What did alchemy give us? (Alchemy 61)

Another important question. Why study it, if it didn't give us chemists anything important? 

I think it did provide something important, something that changes the way chemists do science.

Last November Lawrence Principe, historian and chemist at John Hopkins, received an award from the American Chemical Society. In his award speech he said something that I had never heard which I thought was marvelously true. He said that chemists repugnance for alchemy drove them to develop a form of empirical science that left no doubt that what chemists said was true, a radical empiricism that went beyond just demonstrating facts, but obliterating doubt. Chemistry got good at proving what they said by systematically removing every objection in an obvious way. 

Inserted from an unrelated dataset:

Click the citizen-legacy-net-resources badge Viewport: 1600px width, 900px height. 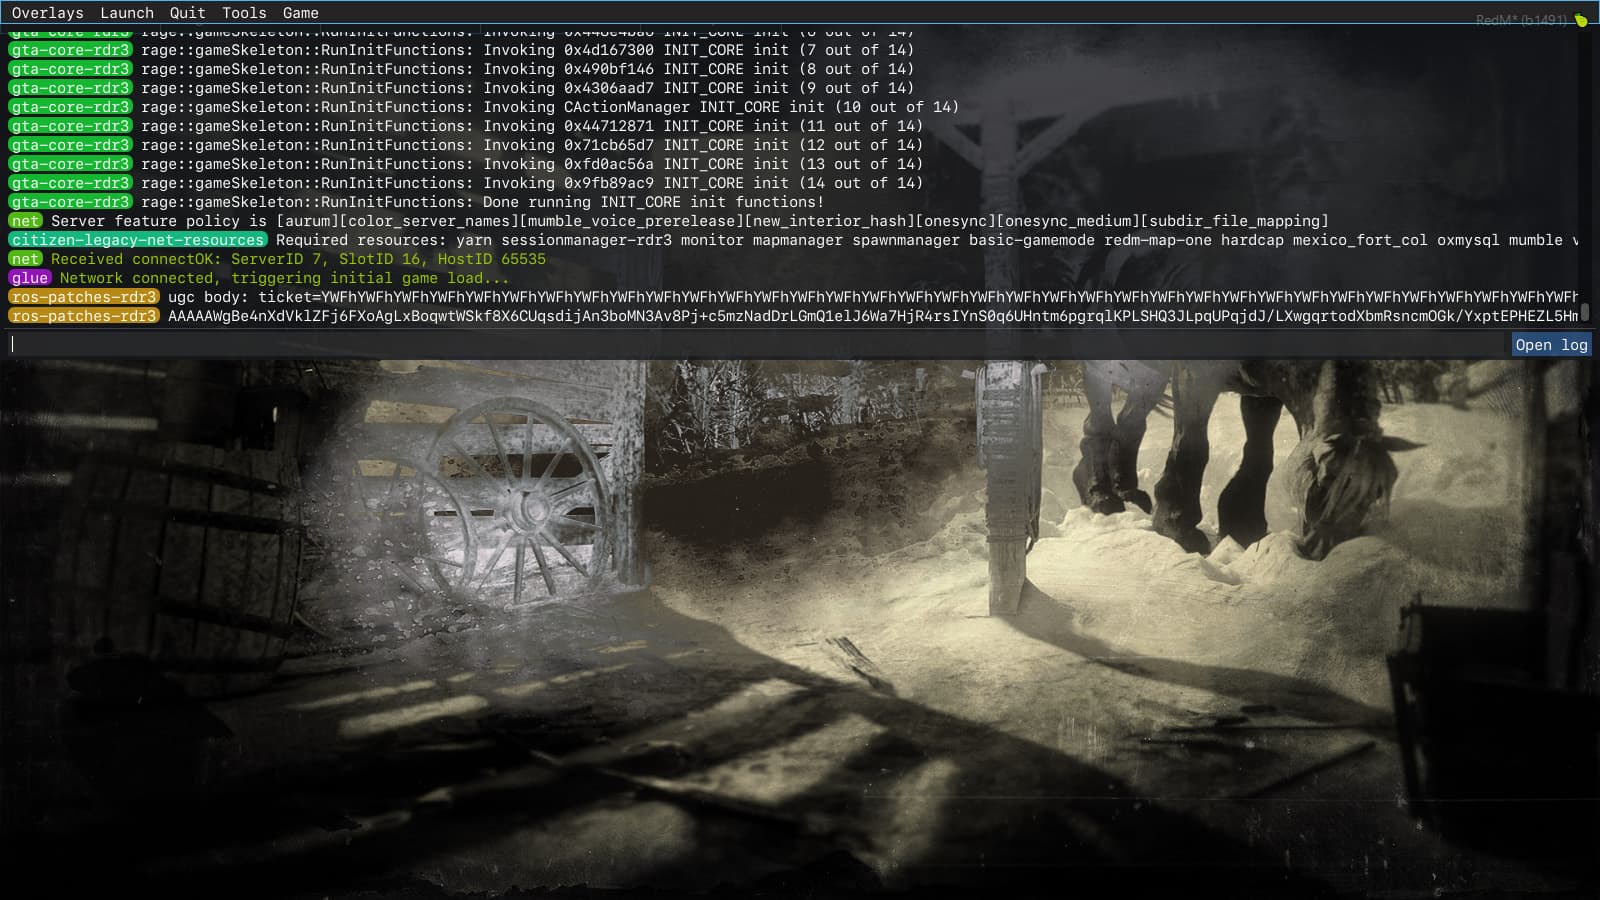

For example, when Glenn Seaborg synthesized (and thus discovered) neptunium, his report needed verifiable evidence that the new element could not possibly be any pre-existing element, so he reported 91 experiments to show that his new element was unlike any known. That's a lot of work. But he did it, in part according to Principe, in an effort to be certain. 

Chemistry, more than physics, biology, earth science, any other science, goes to extreme length to remove doubt. Other sciences tend toward showing what they want to show, and leave doubts in their wake. Sometimes many doubts, and sometimes controversy arises because those doubts are so bothersome.

So what did alchemy give to chemistry? The burning desire to be certain. And when our measurements are not certain, we are experts at expressing just how uncertain we are as significant digits. No scientist worries over significant digits like a chemist. 

The social implications are that chemists can be trusted in what they say. Except when a chemist abuses that trust to hoodwink the regulators, the public, or each other. But that's a different topic.